Stockton employer Ben Tavakoli, owner of All Foreign & Domestic Body Shop on Navy Drive in the city’s port district, still manages to offer his 50 employees health insurance because “it’s the right thing to do,” but admits “it’s a lot less than I’d like to provide. I think everybody should have insurance. The employee shouldn’t have to worry about it.”
What Tavakoli offers his workers amounts to catastrophic coverage. It’s a Health Savings Account plan, or HSA, through Kaiser, and it costs him an annual $110,000 premium plus a $55,000 “contribution” to his workers’ health-savings accounts. If they don’t need insurance this year, it becomes part of their retirement savings.
The plan for individual workers includes a $2,000 deductible and $1,500 out of pocket before insurance kicks in. For family coverage, it’s a $4,000 deductible and a $3,000 out-of-pocket expense for the employee.

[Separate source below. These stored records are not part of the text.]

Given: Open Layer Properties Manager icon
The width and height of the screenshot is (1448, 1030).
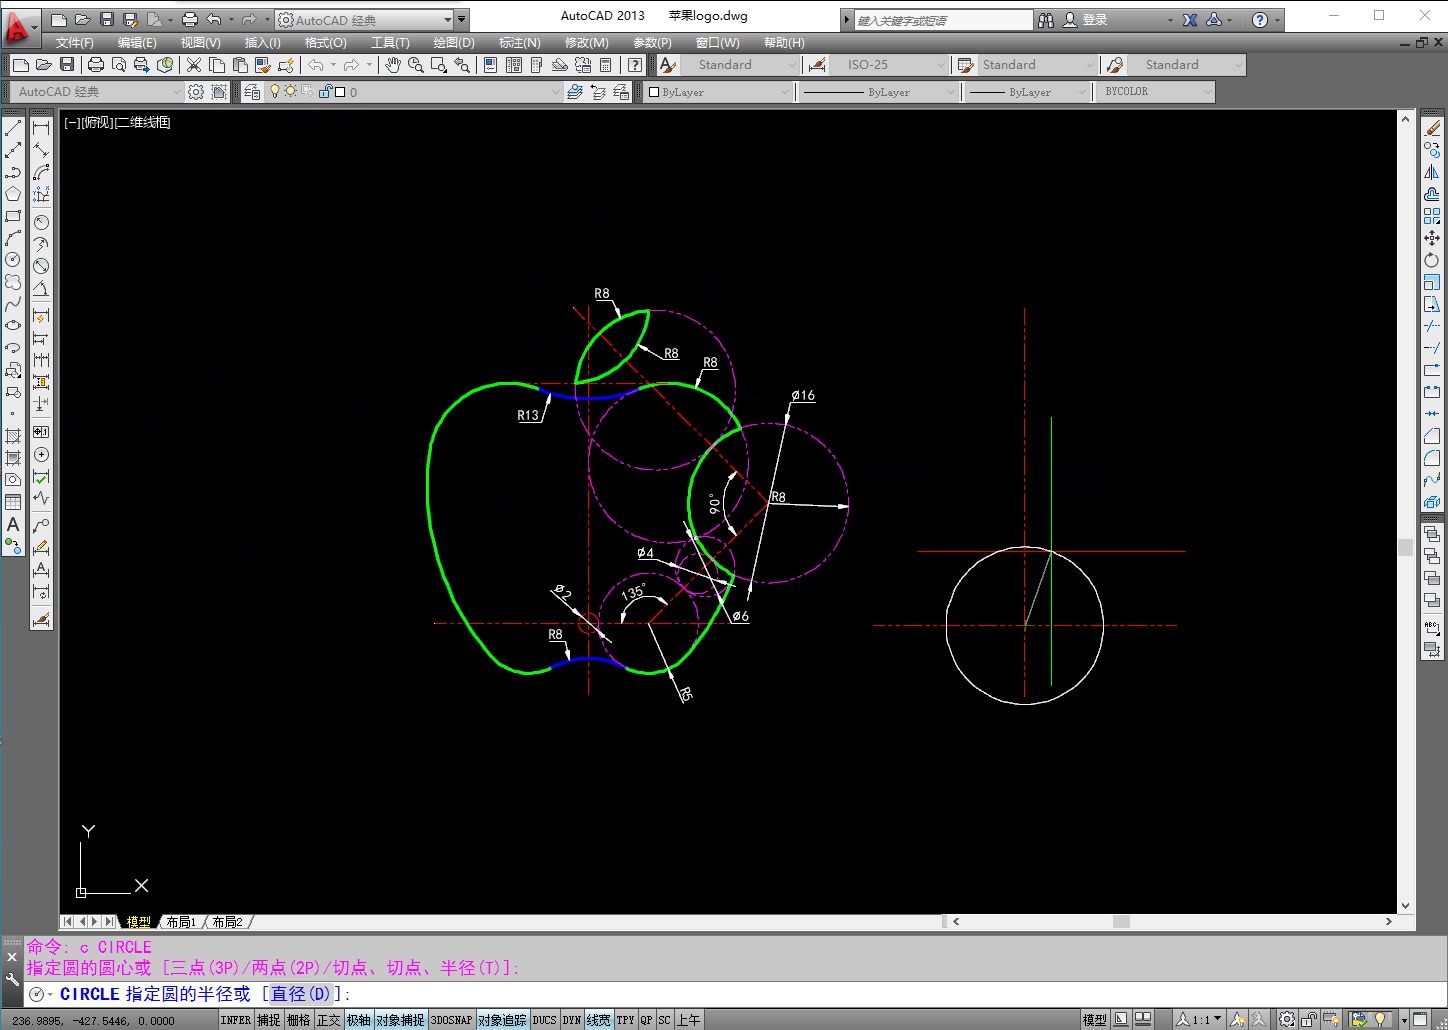Looking at the screenshot, I should [253, 92].
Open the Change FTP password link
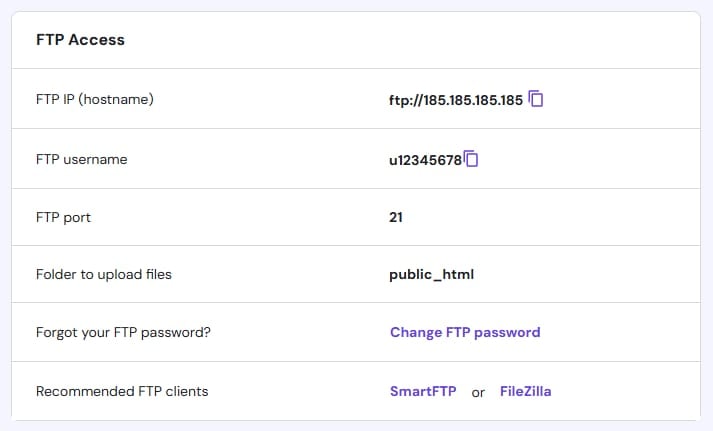713x431 pixels. pyautogui.click(x=465, y=332)
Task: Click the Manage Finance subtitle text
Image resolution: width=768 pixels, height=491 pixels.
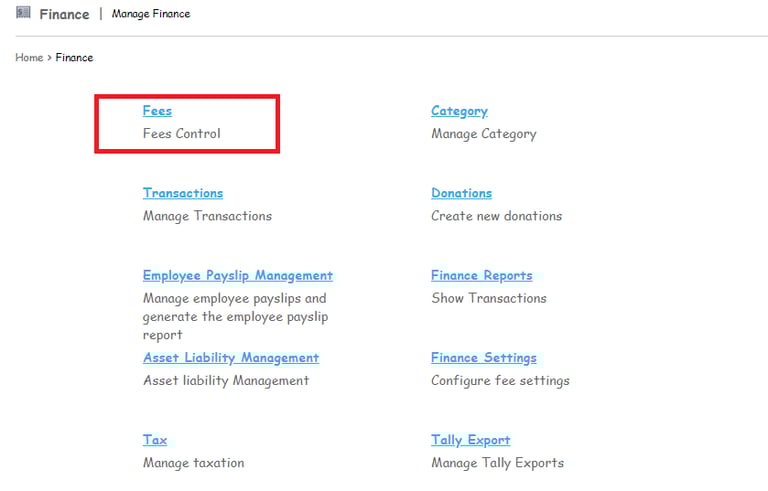Action: (x=151, y=14)
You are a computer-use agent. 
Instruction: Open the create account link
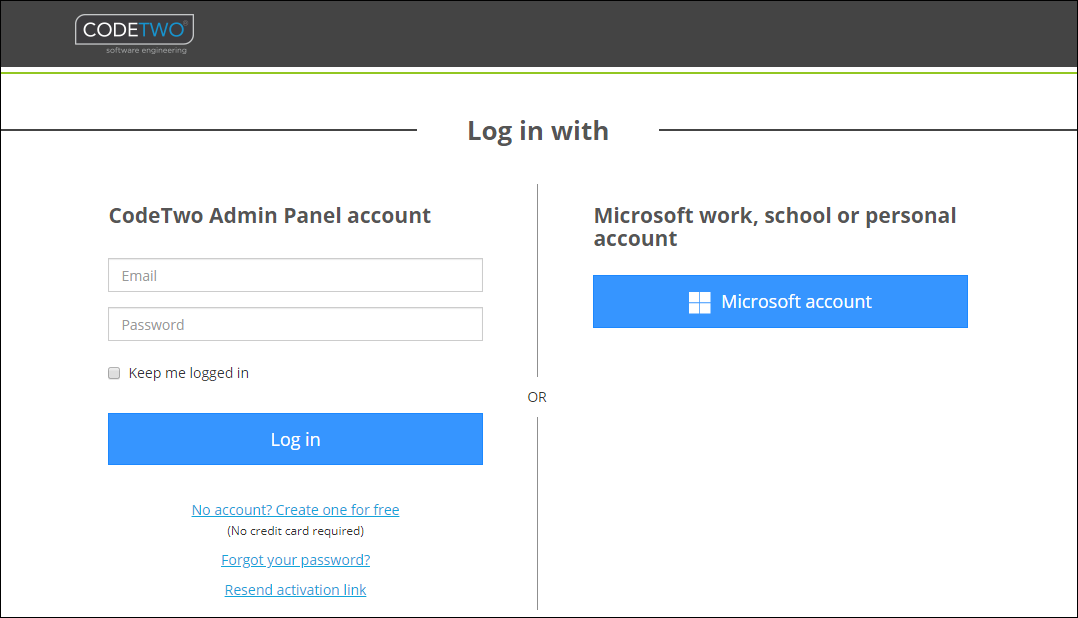click(295, 509)
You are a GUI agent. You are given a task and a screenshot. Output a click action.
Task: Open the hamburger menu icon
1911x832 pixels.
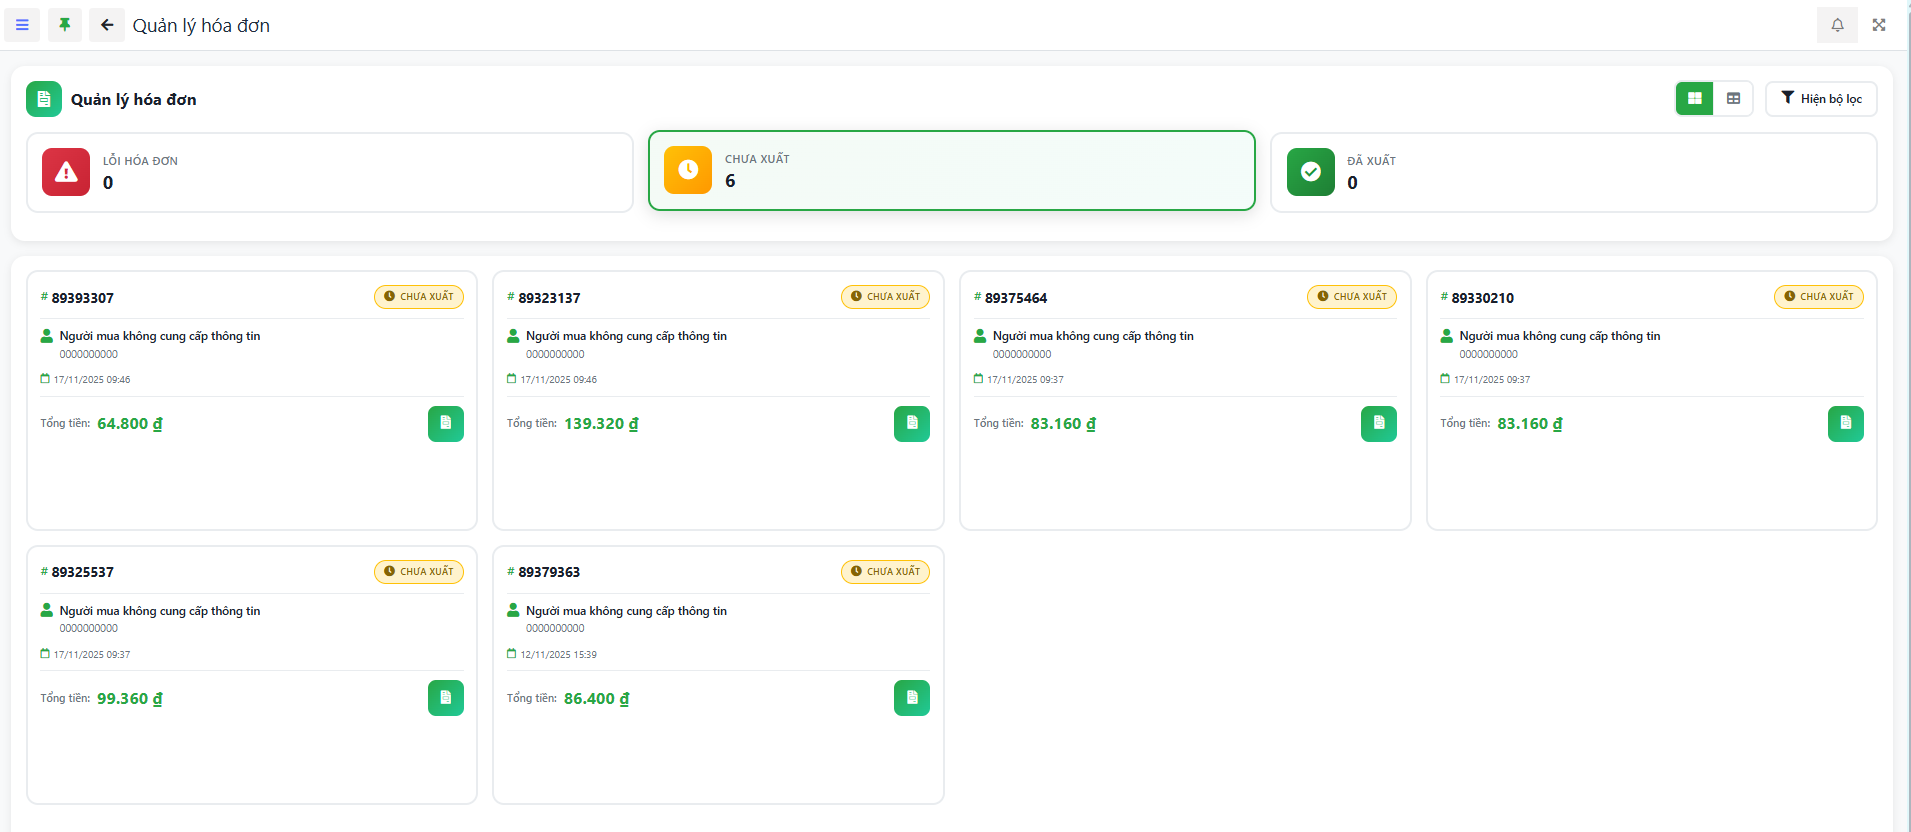pyautogui.click(x=22, y=25)
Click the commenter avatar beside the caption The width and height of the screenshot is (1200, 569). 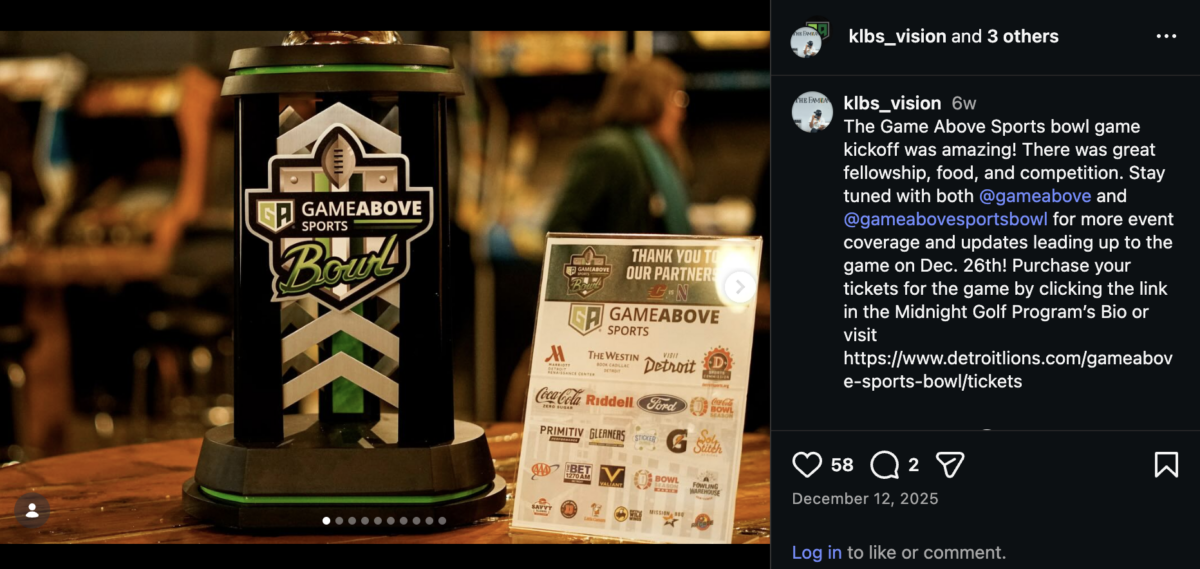tap(812, 112)
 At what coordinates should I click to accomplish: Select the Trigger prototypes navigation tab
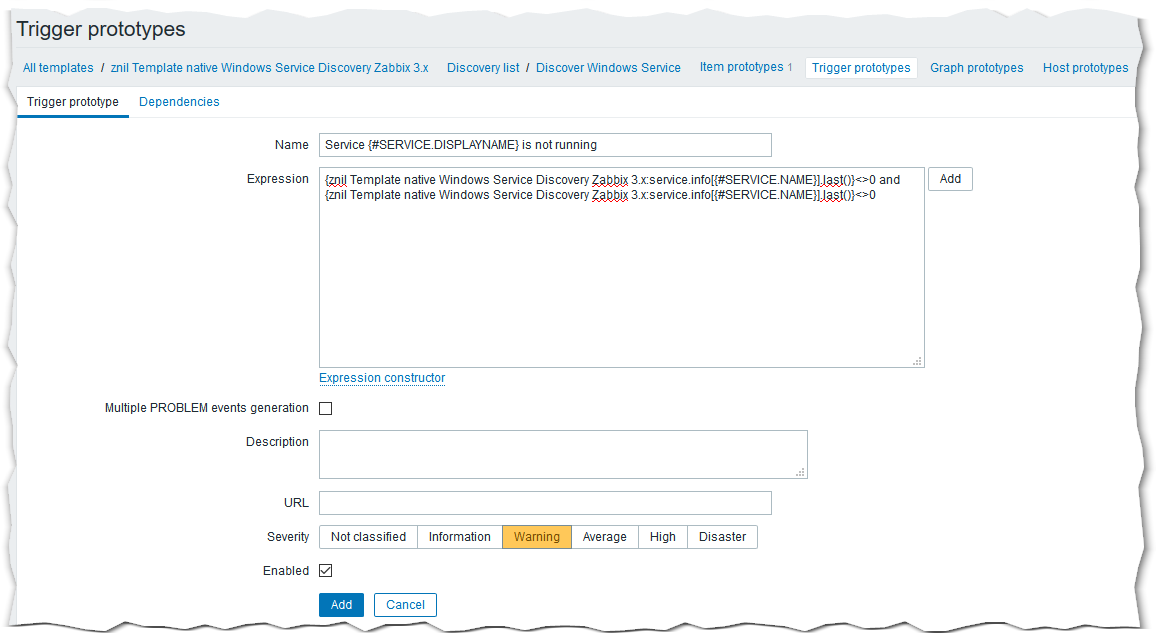tap(861, 68)

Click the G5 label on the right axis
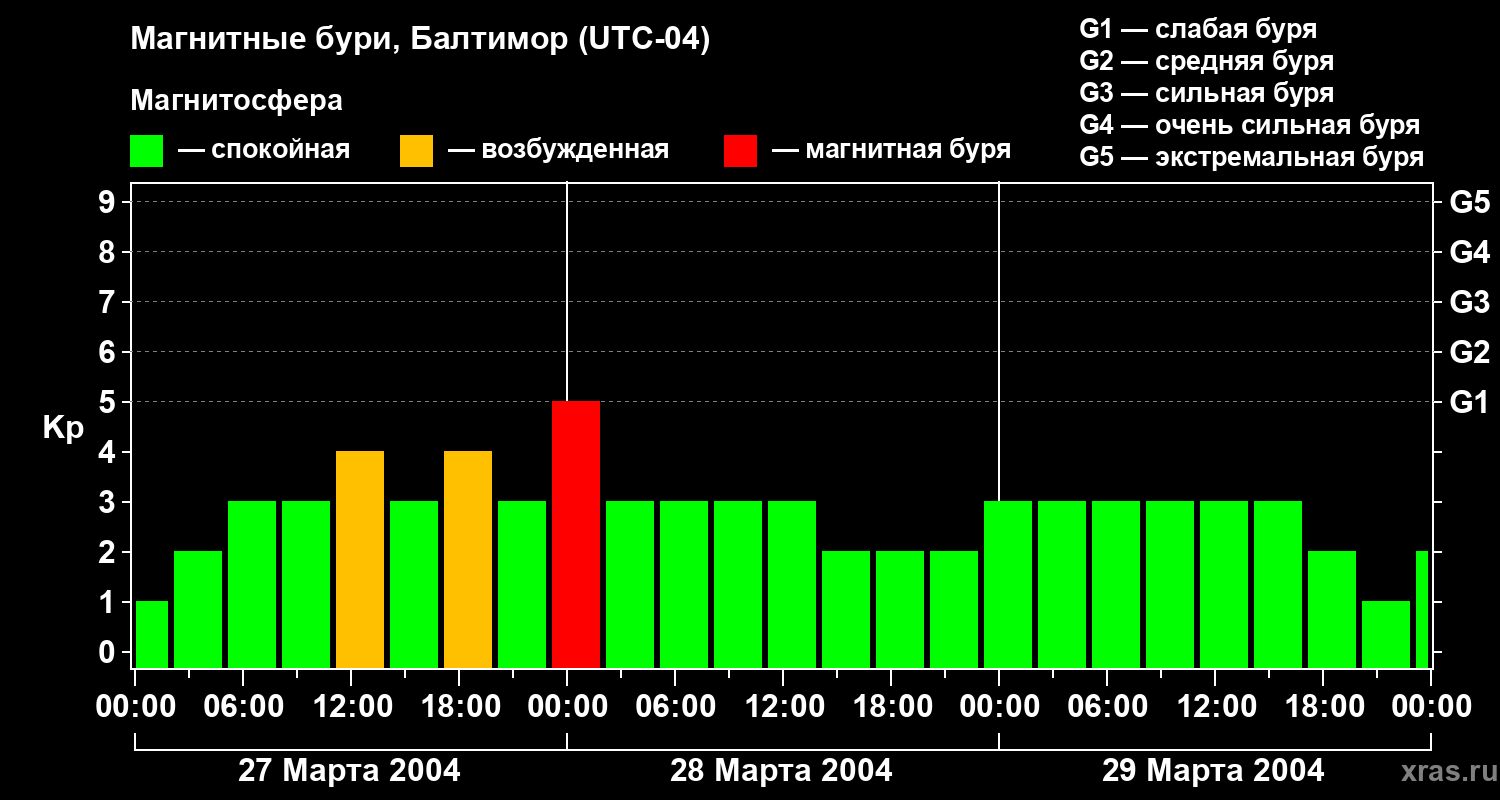(x=1469, y=202)
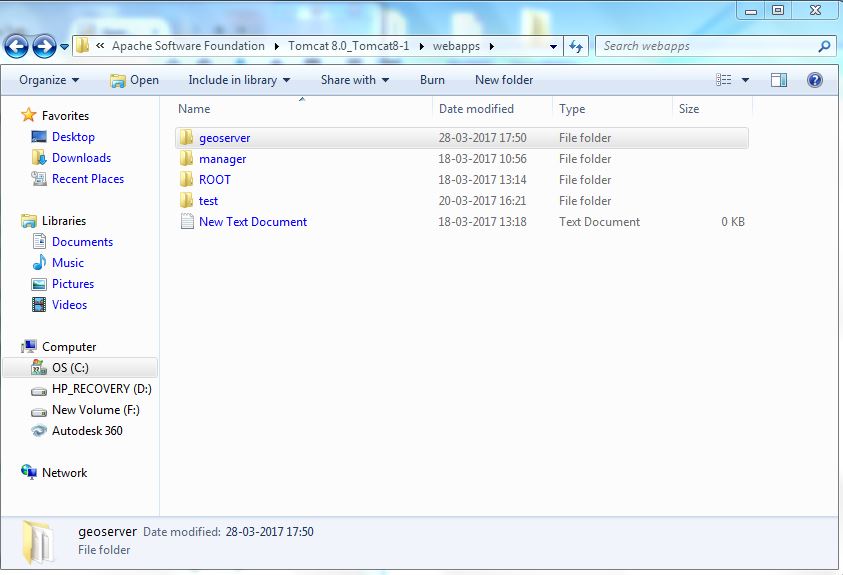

Just four years ago, Tavakoli was paying 100 percent of the cost of a health maintenance organization, or HMO, plan for his employees, but they had to cover the extra cost of covering their families. That cost him about $102,000 annually to cover 10 fewer employees, but the coverage was much more comprehensive. He switched to the HSA plan when the premium more than doubled to $220,000 a year.